All the ingredients of that setup have been demonstrated before. For example, in 2007 Paolo De Natale of Italy’s National Institute of Optics in Florence, Livio Gianfrani of the Second University of Naples, and their colleagues used sum-frequency generation to measure (but not stabilize) a QCL’s frequency against a near-IR OFC.³ In 2013 De Natale and colleagues phase locked a QCL to an OFC to stabilize its frequency to better than 1 kHz.⁴ The two Paris teams have long been using their fiber-optic link to transport frequency references from LNE-SYRTE to the LPL.⁵ And in 2013 they used the link to stabilize a carbon dioxide laser—a powerful and useful mid-IR source, but one whose output, limited to a few vibrational resonances of CO₂, leaves most of the mid-IR range inaccessible.⁶ 

In the new Paris result, all the key pieces—the QCL, the OFC, sum- frequency generation, and an ultrastable frequency reference—were put together for the first time. “The choice of the reference is a key point in the setup,” explains Amy-Klein, “since the stabilized laser will never be more stable than the reference. We used one of the best references available.” As a result, the QCL’s linewidth was narrowed to just 0.2 Hz, and its fluctuation was reduced to less than 0.06 Hz.

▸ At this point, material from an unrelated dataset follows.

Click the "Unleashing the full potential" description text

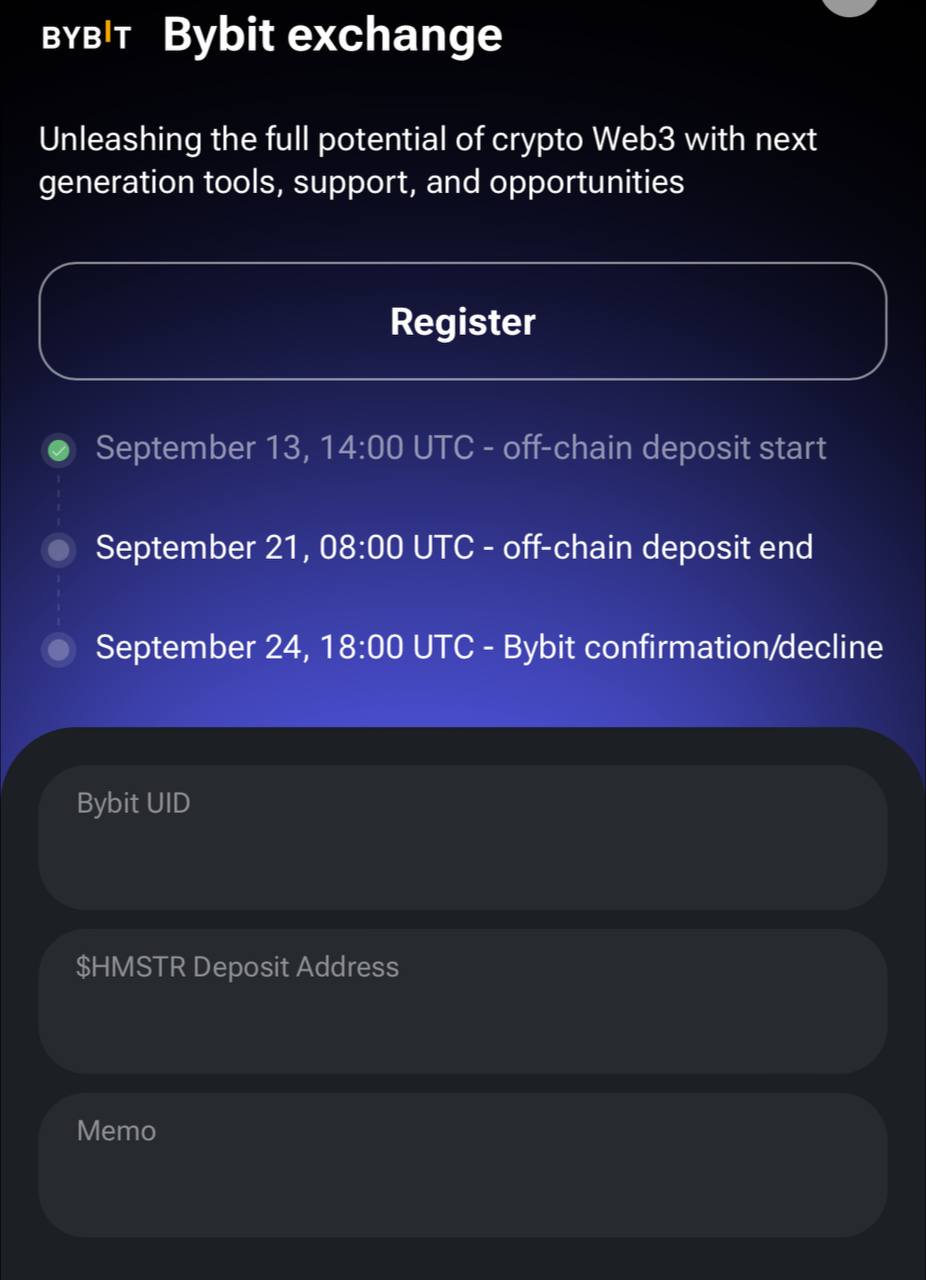(x=428, y=139)

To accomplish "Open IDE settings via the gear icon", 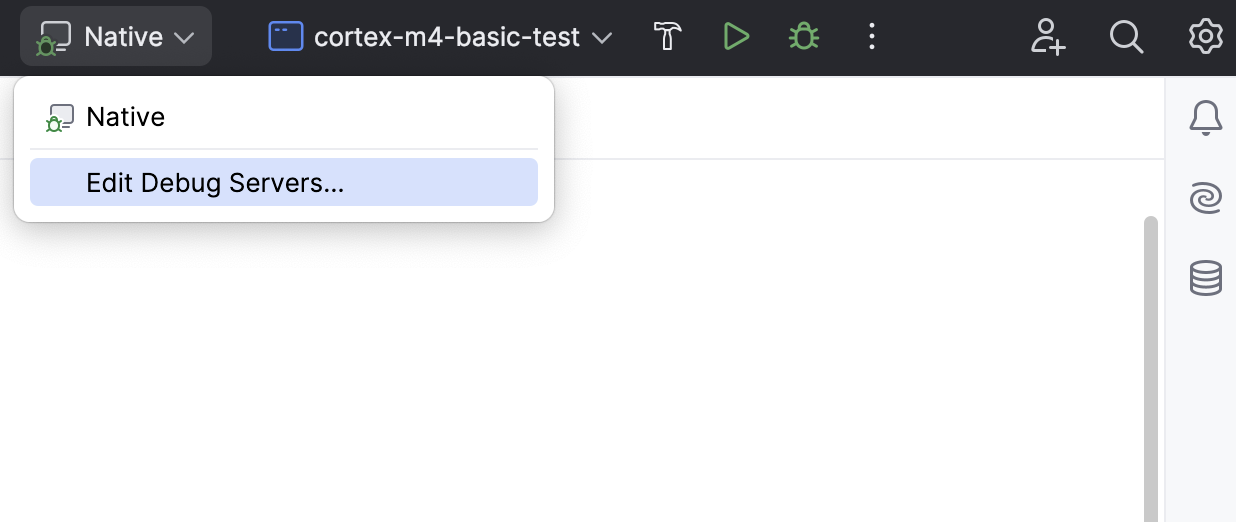I will (1205, 37).
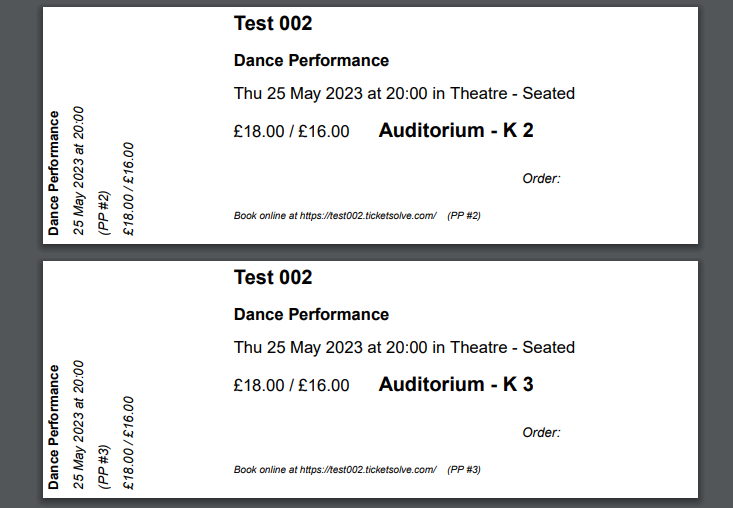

For ease of comparison with their previous results, the researchers chose a QCL tunable over a 60-nm range—10.28 µm to 10.34 µm—that encompassed one of the CO₂ laser’s outputs. But QCLs are available in all parts of the mid-IR. With their current setup, the researchers can access any part of the 9- to 11-µm range just by swapping out the QCL. Outside that range, they’d also need to replace the nonlinear fiber and sum-frequency-generation crystal.

The LPL researchers haven’t yet used their stabilized laser in their search for parity violation. Among other things, they’re still searching for the right molecule to put to the test. They need a molecule that has a vibrational frequency with a large predicted parity splitting and that can be synthesized in quantities of 1 g or more and purified into its two mirror-image forms. Furthermore, they need to get the molecule into the gas phase—not an easy task when most of the candidates are heavy, nonvolatile organometallic compounds—and suppress its Doppler broadening and other effects that obscure the parity-violation signal. Still, the QCL has already opened up new possibilities. “Previously we were limited to molecules with absorption lines in the narrow range accessible to the CO₂ laser,” says Amy-Klein. “Now we can look at absorption lines anywhere in the mid-IR.”

And of course, ultrastable mid-IR lasers have plenty of other applications. From precision molecular vibrational spectra one can derive extremely accurate measurements of fundamental quantities such as the fine-structure constant and the proton-to-electron mass ratio—and perhaps observe those ostensible constants drifting over time.⁷ Sensors that detect trace components of a mixture based on their vibrational spectra can be made even more sensitive and specific—with applications to atmospheric, planetary, medical, and industrial sciences. Teams at LNE-SYRTE and the LPL are working on expanding their 43-km fiber-optic link into a continent-wide network so researchers across Europe can benefit from LNE-SYRTE’s frequency standards.